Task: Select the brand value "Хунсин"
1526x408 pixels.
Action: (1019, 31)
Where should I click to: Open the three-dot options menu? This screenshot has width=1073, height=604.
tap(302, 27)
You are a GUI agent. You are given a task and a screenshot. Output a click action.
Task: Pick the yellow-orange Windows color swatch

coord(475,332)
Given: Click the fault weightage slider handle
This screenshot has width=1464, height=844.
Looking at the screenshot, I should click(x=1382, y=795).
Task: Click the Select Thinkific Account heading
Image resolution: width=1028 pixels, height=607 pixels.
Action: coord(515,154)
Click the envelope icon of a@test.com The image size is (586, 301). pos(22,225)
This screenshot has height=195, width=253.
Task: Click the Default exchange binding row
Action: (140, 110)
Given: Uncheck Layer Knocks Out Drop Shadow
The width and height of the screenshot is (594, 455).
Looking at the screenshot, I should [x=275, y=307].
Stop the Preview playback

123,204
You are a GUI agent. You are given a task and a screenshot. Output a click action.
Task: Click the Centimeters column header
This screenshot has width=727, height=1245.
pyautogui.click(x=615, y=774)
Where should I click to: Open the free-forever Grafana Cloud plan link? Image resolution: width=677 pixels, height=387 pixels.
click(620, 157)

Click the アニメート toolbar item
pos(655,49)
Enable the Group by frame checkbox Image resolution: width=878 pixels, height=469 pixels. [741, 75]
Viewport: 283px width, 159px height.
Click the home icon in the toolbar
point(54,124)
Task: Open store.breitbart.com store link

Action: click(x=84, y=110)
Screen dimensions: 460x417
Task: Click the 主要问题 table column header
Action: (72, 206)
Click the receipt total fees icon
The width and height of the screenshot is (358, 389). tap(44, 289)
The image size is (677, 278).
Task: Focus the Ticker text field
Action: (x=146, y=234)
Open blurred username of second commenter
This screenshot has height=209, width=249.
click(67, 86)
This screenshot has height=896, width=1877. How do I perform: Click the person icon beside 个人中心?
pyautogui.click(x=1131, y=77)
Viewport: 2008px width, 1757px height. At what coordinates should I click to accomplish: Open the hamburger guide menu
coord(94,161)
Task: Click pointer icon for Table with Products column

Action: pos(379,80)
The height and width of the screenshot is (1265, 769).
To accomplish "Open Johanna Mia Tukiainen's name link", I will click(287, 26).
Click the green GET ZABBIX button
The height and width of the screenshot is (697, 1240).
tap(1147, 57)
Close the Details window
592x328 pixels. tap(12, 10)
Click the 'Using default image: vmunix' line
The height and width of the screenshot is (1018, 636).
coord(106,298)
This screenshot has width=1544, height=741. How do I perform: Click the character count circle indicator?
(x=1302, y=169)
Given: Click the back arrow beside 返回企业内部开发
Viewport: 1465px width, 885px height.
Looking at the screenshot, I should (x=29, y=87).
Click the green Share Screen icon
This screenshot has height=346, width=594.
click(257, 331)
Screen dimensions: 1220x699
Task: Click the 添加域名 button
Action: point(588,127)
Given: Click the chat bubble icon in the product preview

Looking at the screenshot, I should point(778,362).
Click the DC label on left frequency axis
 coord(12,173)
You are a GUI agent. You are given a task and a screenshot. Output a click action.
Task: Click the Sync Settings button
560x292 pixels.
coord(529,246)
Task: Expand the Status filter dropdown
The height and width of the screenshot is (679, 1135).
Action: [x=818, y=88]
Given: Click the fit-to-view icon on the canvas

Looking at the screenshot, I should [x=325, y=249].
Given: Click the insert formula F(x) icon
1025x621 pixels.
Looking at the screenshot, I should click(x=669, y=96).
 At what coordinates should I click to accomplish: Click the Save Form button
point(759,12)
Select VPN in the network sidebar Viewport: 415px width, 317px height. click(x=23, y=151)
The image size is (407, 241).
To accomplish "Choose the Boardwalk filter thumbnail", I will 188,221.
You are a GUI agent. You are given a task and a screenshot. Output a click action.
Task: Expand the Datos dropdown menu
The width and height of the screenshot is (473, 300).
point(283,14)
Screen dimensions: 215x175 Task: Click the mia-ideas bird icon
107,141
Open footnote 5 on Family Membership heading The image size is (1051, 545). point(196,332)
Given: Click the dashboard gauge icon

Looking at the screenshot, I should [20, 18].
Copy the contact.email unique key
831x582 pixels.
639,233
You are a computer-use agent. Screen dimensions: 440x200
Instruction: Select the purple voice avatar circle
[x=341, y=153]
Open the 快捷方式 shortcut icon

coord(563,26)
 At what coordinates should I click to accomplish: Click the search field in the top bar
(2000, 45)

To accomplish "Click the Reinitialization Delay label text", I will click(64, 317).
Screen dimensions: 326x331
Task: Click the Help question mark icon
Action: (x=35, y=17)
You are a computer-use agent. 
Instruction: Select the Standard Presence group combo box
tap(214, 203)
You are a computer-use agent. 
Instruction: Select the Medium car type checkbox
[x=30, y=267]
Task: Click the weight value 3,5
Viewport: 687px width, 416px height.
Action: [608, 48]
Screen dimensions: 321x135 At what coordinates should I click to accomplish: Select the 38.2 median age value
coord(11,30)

···

* [WRITTEN EXERCISE]: Can you duplicate the listing above word for word, keeping every line unchanged from first to last?

* [CORRECT OUTPUT]:
Task: Select the brand value "Хунсин"
1526x408 pixels.
Action: (1019, 31)
Where should I click to: Open the three-dot options menu? This screenshot has width=1073, height=604.
tap(302, 27)
You are a GUI agent. You are given a task and a screenshot. Output a click action.
Task: Pick the yellow-orange Windows color swatch

coord(475,332)
Given: Click the fault weightage slider handle
This screenshot has width=1464, height=844.
Looking at the screenshot, I should click(x=1382, y=795).
Task: Click the Select Thinkific Account heading
Image resolution: width=1028 pixels, height=607 pixels.
Action: coord(515,154)
Click the envelope icon of a@test.com The image size is (586, 301). pos(22,225)
This screenshot has height=195, width=253.
Task: Click the Default exchange binding row
Action: (140, 110)
Given: Uncheck Layer Knocks Out Drop Shadow
The width and height of the screenshot is (594, 455).
Looking at the screenshot, I should [x=275, y=307].
Stop the Preview playback

123,204
You are a GUI agent. You are given a task and a screenshot. Output a click action.
Task: Click the Centimeters column header
This screenshot has width=727, height=1245.
pyautogui.click(x=615, y=774)
Where should I click to: Open the free-forever Grafana Cloud plan link? Image resolution: width=677 pixels, height=387 pixels.
click(620, 157)

Click the アニメート toolbar item
pos(655,49)
Enable the Group by frame checkbox Image resolution: width=878 pixels, height=469 pixels. [741, 75]
Viewport: 283px width, 159px height.
Click the home icon in the toolbar
point(54,124)
Task: Open store.breitbart.com store link

Action: click(x=84, y=110)
Screen dimensions: 460x417
Task: Click the 主要问题 table column header
Action: (72, 206)
Click the receipt total fees icon
The width and height of the screenshot is (358, 389). tap(44, 289)
The image size is (677, 278).
Task: Focus the Ticker text field
Action: (x=146, y=234)
Open blurred username of second commenter
This screenshot has height=209, width=249.
click(67, 86)
This screenshot has height=896, width=1877. How do I perform: Click the person icon beside 个人中心?
pyautogui.click(x=1131, y=77)
Viewport: 2008px width, 1757px height. At what coordinates should I click to accomplish: Open the hamburger guide menu
coord(94,161)
Task: Click pointer icon for Table with Products column

Action: pos(379,80)
The height and width of the screenshot is (1265, 769).
To accomplish "Open Johanna Mia Tukiainen's name link", I will click(287, 26).
Click the green GET ZABBIX button
The height and width of the screenshot is (697, 1240).
tap(1147, 57)
Close the Details window
592x328 pixels. tap(12, 10)
Click the 'Using default image: vmunix' line
The height and width of the screenshot is (1018, 636).
coord(106,298)
This screenshot has width=1544, height=741. How do I perform: Click the character count circle indicator?
(x=1302, y=169)
Given: Click the back arrow beside 返回企业内部开发
Viewport: 1465px width, 885px height.
Looking at the screenshot, I should (x=29, y=87).
Click the green Share Screen icon
This screenshot has height=346, width=594.
click(257, 331)
Screen dimensions: 1220x699
Task: Click the 添加域名 button
Action: point(588,127)
Given: Click the chat bubble icon in the product preview

Looking at the screenshot, I should point(778,362).
Click the DC label on left frequency axis
 coord(12,173)
You are a GUI agent. You are given a task and a screenshot. Output a click action.
Task: Click the Sync Settings button
560x292 pixels.
coord(529,246)
Task: Expand the Status filter dropdown
The height and width of the screenshot is (679, 1135).
Action: [x=818, y=88]
Given: Click the fit-to-view icon on the canvas

Looking at the screenshot, I should [x=325, y=249].
Given: Click the insert formula F(x) icon
1025x621 pixels.
Looking at the screenshot, I should click(x=669, y=96).
 At what coordinates should I click to accomplish: Click the Save Form button
point(759,12)
Select VPN in the network sidebar Viewport: 415px width, 317px height. click(x=23, y=151)
The image size is (407, 241).
To accomplish "Choose the Boardwalk filter thumbnail", I will 188,221.
You are a GUI agent. You are given a task and a screenshot. Output a click action.
Task: Expand the Datos dropdown menu
The width and height of the screenshot is (473, 300).
point(283,14)
Screen dimensions: 215x175 Task: Click the mia-ideas bird icon
107,141
Open footnote 5 on Family Membership heading The image size is (1051, 545). point(196,332)
Given: Click the dashboard gauge icon

Looking at the screenshot, I should [20, 18].
Copy the contact.email unique key
831x582 pixels.
639,233
You are a computer-use agent. Screen dimensions: 440x200
Instruction: Select the purple voice avatar circle
[x=341, y=153]
Open the 快捷方式 shortcut icon

coord(563,26)
 At what coordinates should I click to accomplish: Click the search field in the top bar
(2000, 45)

To accomplish "Click the Reinitialization Delay label text", I will click(64, 317).
Screen dimensions: 326x331
Task: Click the Help question mark icon
Action: (x=35, y=17)
You are a computer-use agent. 
Instruction: Select the Standard Presence group combo box
tap(214, 203)
You are a computer-use agent. 
Instruction: Select the Medium car type checkbox
[x=30, y=267]
Task: Click the weight value 3,5
Viewport: 687px width, 416px height.
Action: [608, 48]
Screen dimensions: 321x135 At what coordinates should I click to accomplish: Select the 38.2 median age value
coord(11,30)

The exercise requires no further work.